Le « reskilling » devient ainsi une des clés d’adaptation des entreprises de demain. Cela passe entre autres par la création d’académies digitales pour tous les employés (à ce jour, seuls 26 % des grands groupes en ont créé), l’instauration de programmes de « reskilling » ou de réapprentissage des métiers (2 % des entreprises ont orienté plus de 50 % de leur personnel sur ce type de programme), la mise en place d’un management acculturé au digital (seulement 13 % des entreprises ont plus de 50 % de leurs managers qui ont les compétences requises) et le pilotage de la transformation digitale au plus haut niveau (moins de 40 % des entreprises pilotent cette transformation au niveau du Comex).
Le digital peut donc être source de nouvelles compétences, mais également accélérateur du processus de bout en bout du reskilling : depuis l’analyse des compétences nécessaires demain (à une maille individuelle et collective) jusqu’aux plans de formation et développement personnalisés.
En matière d’accompagnement des mutations professionnelles des salariés, la Manufacture des Talents de Michelin au Parc Cataroux à Clermont Ferrand est sans nul doute un exemple à suivre. Parmi les cas de reskilling qui consistent à faire migrer les employés, occupant des postes en déclin, vers des postes émergents, la reconversion de l’usine Renault de Flins en site de reconditionnement de véhicules d’occasion est tout aussi emblématique. Ce type de plan de reconversion personnalisé, mais piloté à grande échelle, requiert des outils et des données pour codifier les compétences avec une maille beaucoup plus fine que ne le font les systèmes classiques des entreprises actuelles. Par exemple, moins d’une dizaine de compétences est habituellement identifiée pour effectuer le travail d’un opérateur en production. Or en utilisant des outils spécialisés de reskilling, jusqu’à 34 compétences caractérisant ledit opérateur ont pu en fait être reconnues.
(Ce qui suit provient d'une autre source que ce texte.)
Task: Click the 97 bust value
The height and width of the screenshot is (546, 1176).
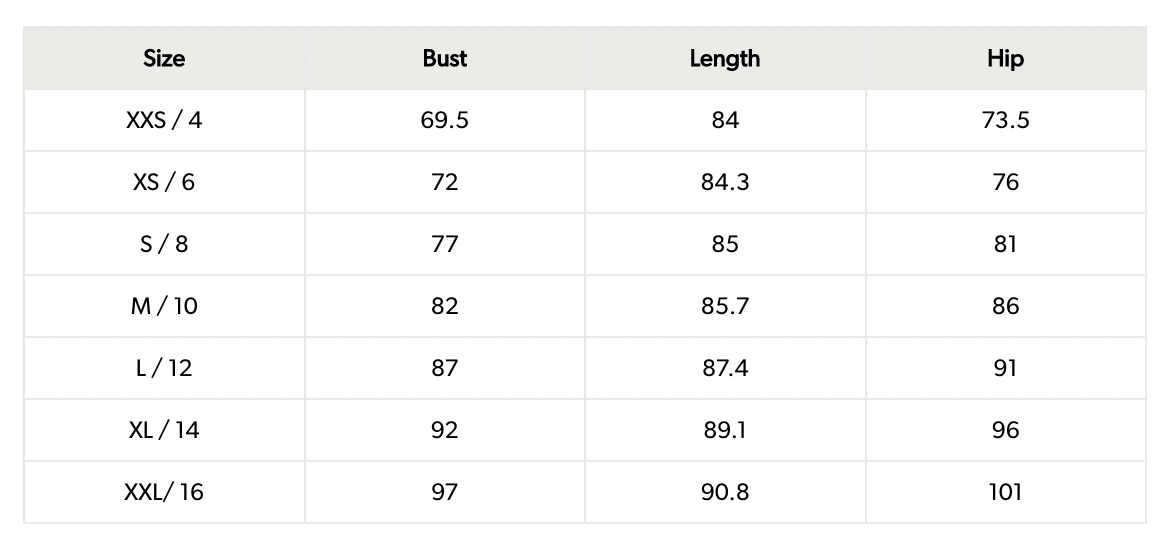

Une telle analyse « à la personne » offre un potentiel énorme pour extraire les compétences nécessaires à la reconversion vers un futur métier, et éviter les blocages et impossibilités implicites. Il s’agit là d’une clé pour augmenter la capacité des entreprises de demain à s’adapter rapidement à l’évolution si rapide des métiers et des compétences. Le temps de cycle moyen d'une compétence était de 30 ans en 1985, il est de 5 ans aujourd'hui.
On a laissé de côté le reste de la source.